Notebook Predictions for 2008

By Darius Chang

In the mobile computing world, quad-core processing and chipset refreshes are almost as certain as death and taxes. Fortunately, 2008 looks set to be a more exciting year than simply watching specifications grow.

The upcoming CES will be a fertile ground for the latest breakthroughs in technology. However, many of the prototypes showcased may take years before hitting the retail market, assuming they are not vaporware. So keep an eye out for our extensive coverage of the event for laptops of the future. For now, check out our educated guesses at which areas in mobile computing are likely to make the most impact in the coming year.

UMPCs equal ultraportables in performance
The ASUS Eee PC did more for the UMPC cause than others did due to its ground-breaking price point. This will pave the way for more vendors entering this niche market with cheaper or more powerful products.

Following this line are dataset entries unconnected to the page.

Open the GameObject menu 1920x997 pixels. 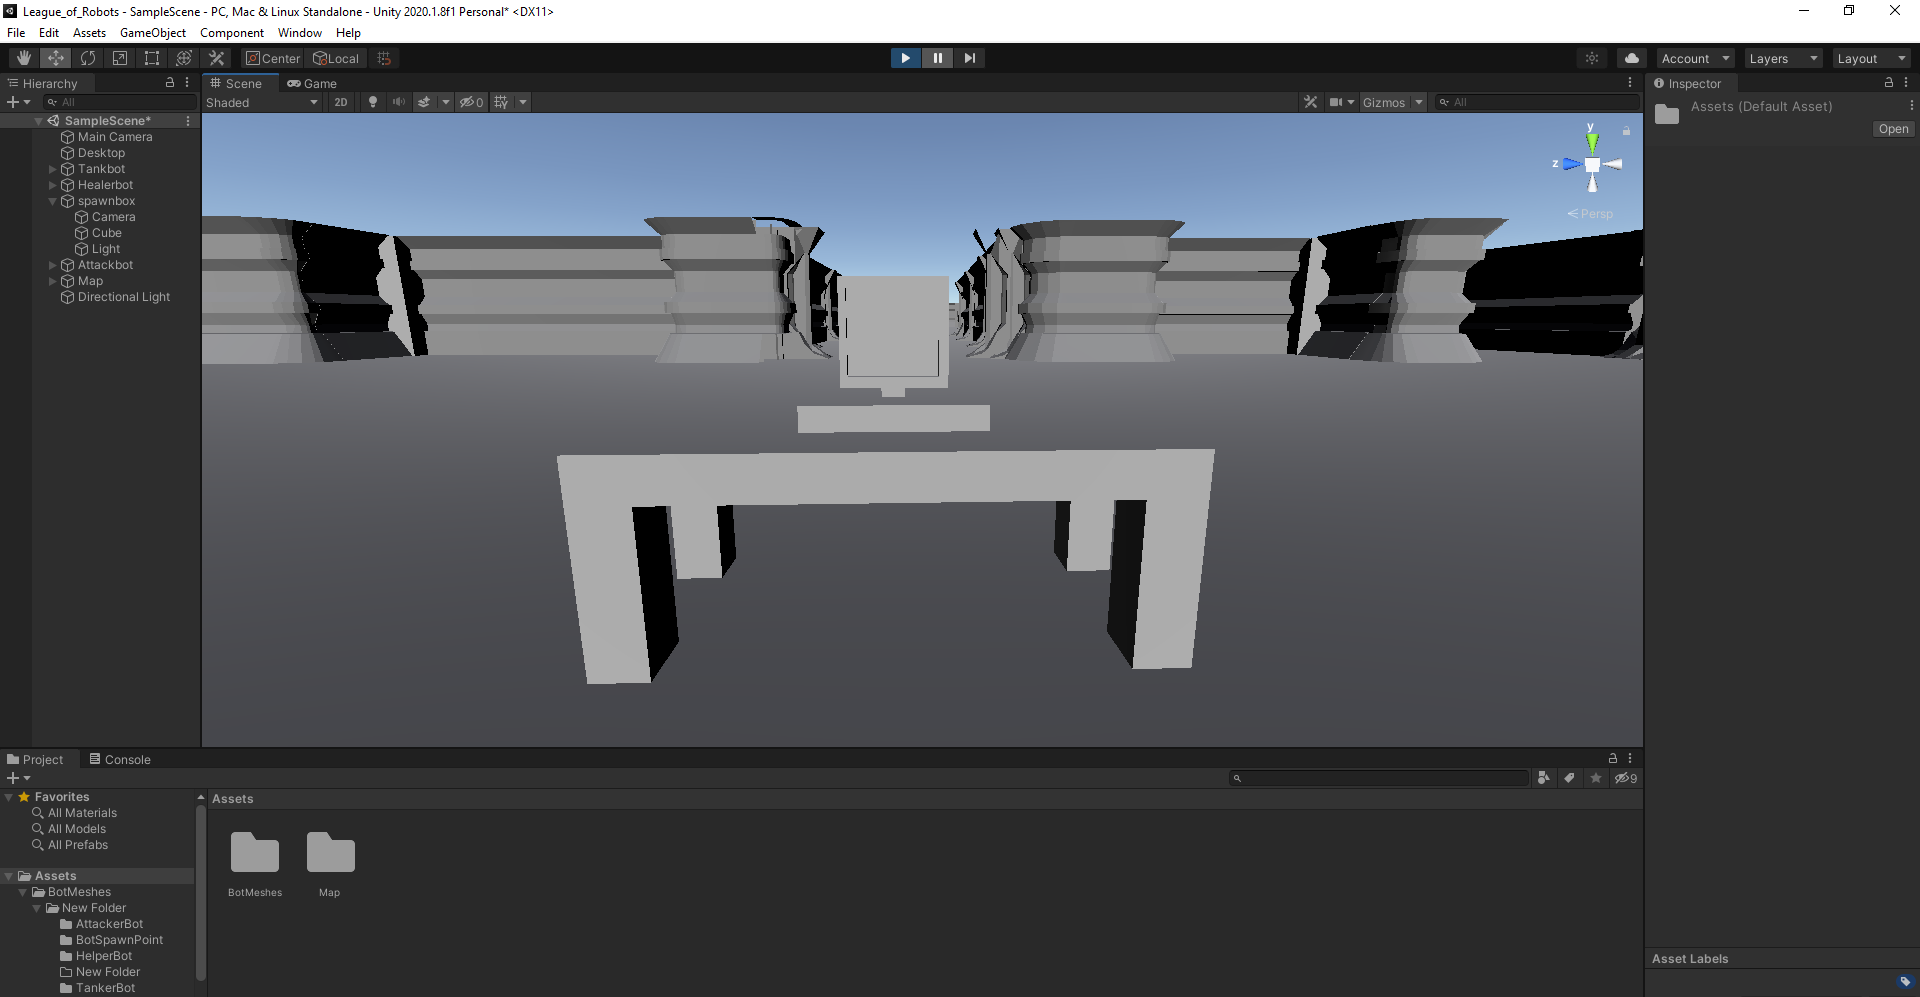click(x=152, y=33)
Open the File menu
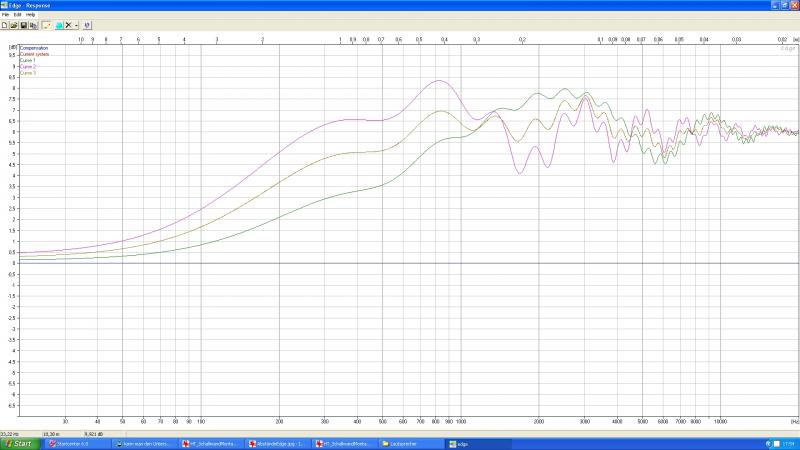The width and height of the screenshot is (800, 450). 5,15
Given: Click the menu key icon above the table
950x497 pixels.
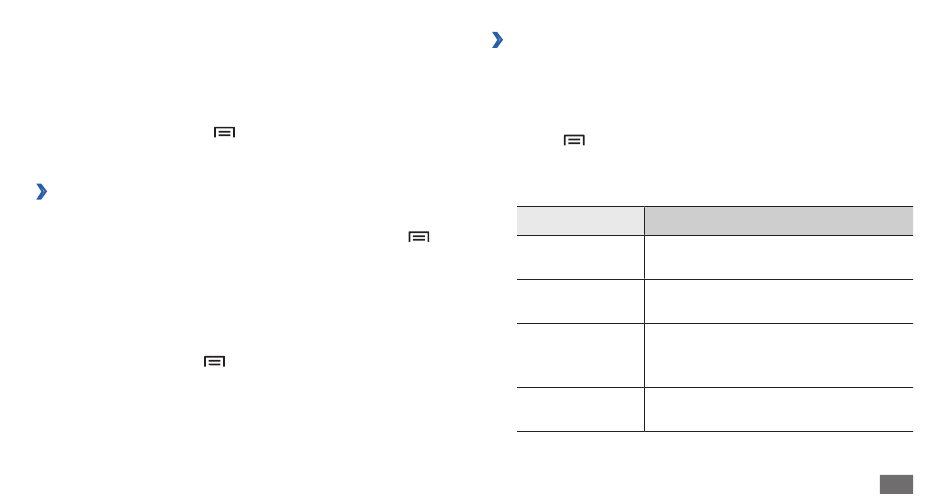Looking at the screenshot, I should coord(574,140).
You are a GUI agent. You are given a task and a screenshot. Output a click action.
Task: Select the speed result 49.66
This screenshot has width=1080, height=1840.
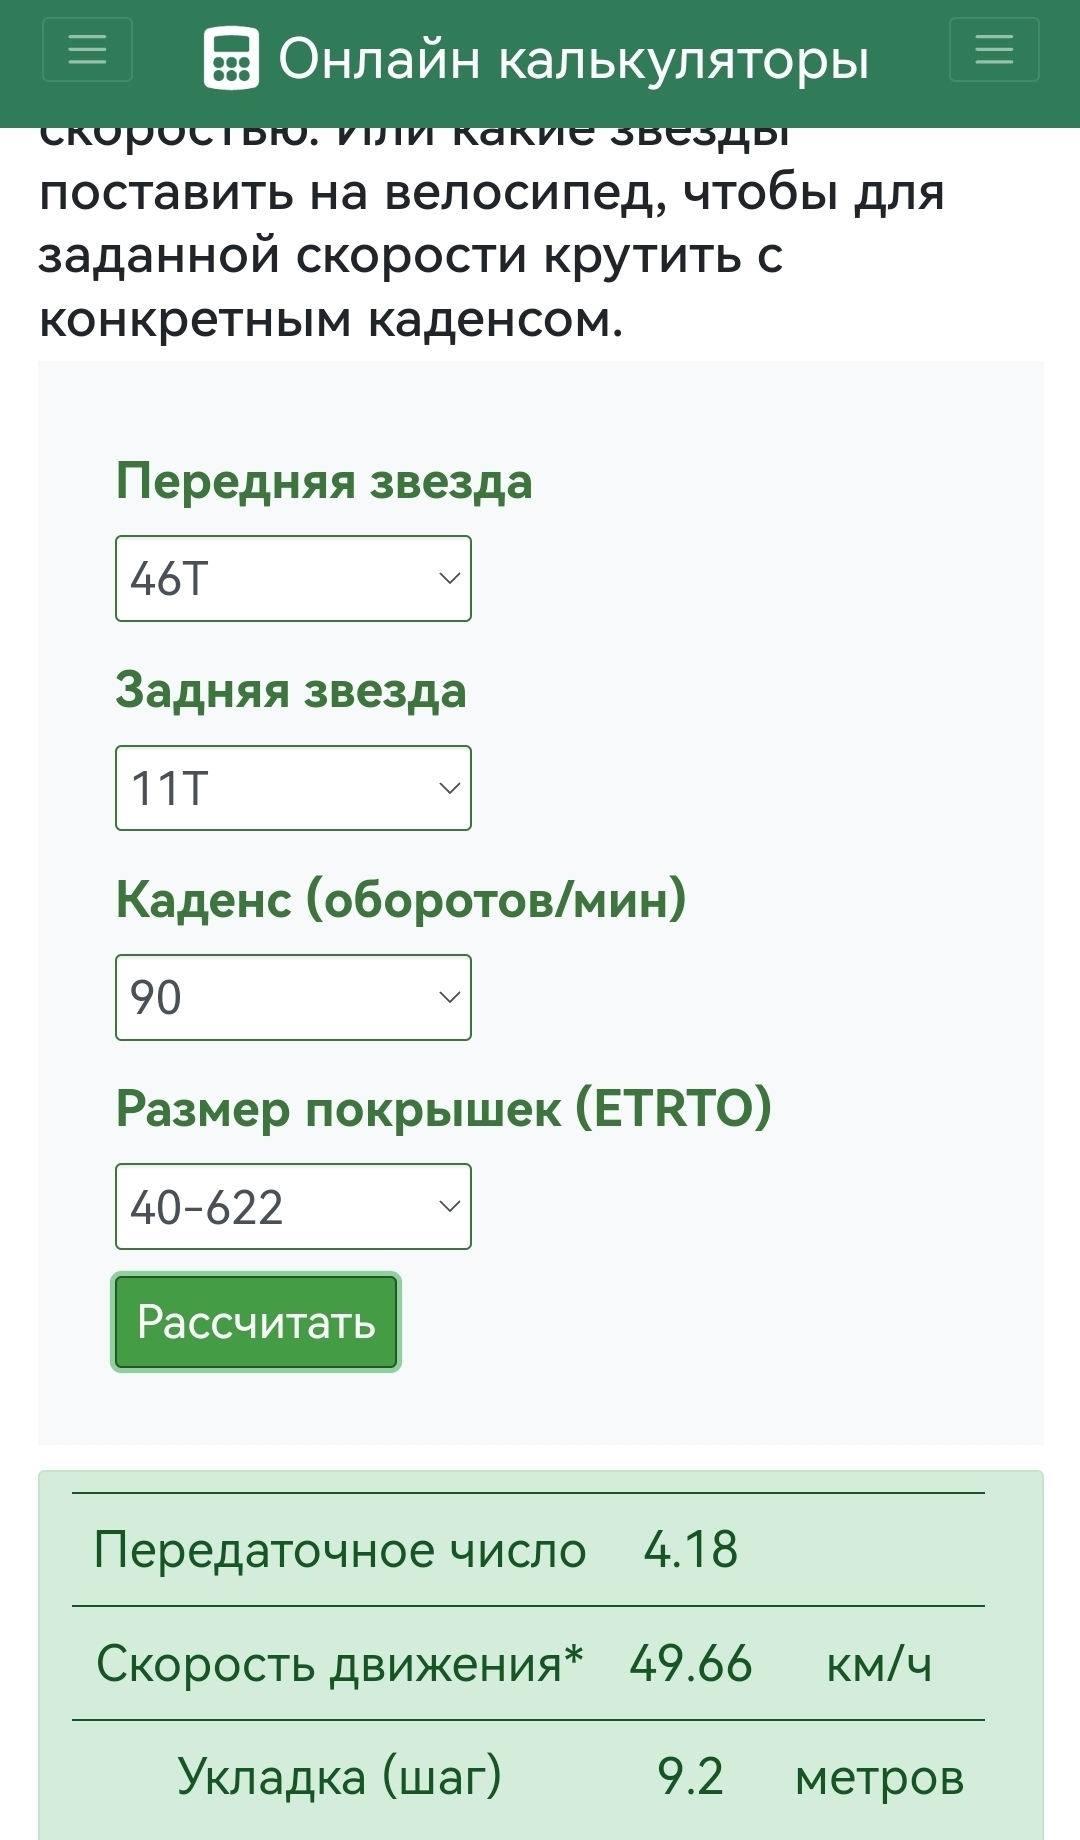[690, 1664]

Though the original intent was for UMPCs to become companions for your primary computing device, this group of machines may soon hit the same performance bracket as full-fledge ultraportables. Already, models like the Gigabyte U60 and Packard Bell EasyNote XS20 are running at 1GHz clockspeed. With the combination of faster flash-based storage and improved graphics engines, the time may come when choosing between a UMPC and an ultraportable becomes a matter of screen size preference.

Design becomes as important as specifications
With Intel dominating the mobile CPU and chipset scene, there is really very little performance difference between getting a laptop from a premium vendor versus one from a budget manufacturer. So getting laptops based on specifications have become as useful as buying a car based on the number of tires.

2007 was a colorful year as various vendors like Dell and Sony decided to differentiate their products by offering a range of colors. HP went down another path and started a range of limited-edition models sporting unique HP Imprint designs. Yet another maker, Fujitsu, adopted a different approach by squeezing a 14.1-inch display into a 13.3-inch chassis. Who knows, perhaps soon your friendly sales assistant might have to start taking lessons on aesthetics rather than technology.

Mobile gaming hits new highs
While US gamers have been happily shooting and looting with insanely fast laptops holding dual graphics cards (GPU), Asian consumers have had to meddle around with single-GPU notebooks for far too long. Thanks to Dell, the XPS M1730 finally made its way to our shores and changed the way we think about mobile gaming.

From here on out, any laptop which claims to cater to the gaming crowd will certainly need to offer dual GPUs in order to be taken seriously. In fact, Nvidia has already announced that its new SLI configuration is compatible with three video cards. Though we doubt a tri-GPU portable will appear anytime this year, we can always hope.

More notebooks get the SSD treatment
Since the processor and graphics card of a laptop are decided at birth, the primary method of improving a notebook’s performance hardware-wise used to be by upgrading the memory. Not anymore. The rise of the solid state drive (SSD) offers another viable method to boost your machine speed.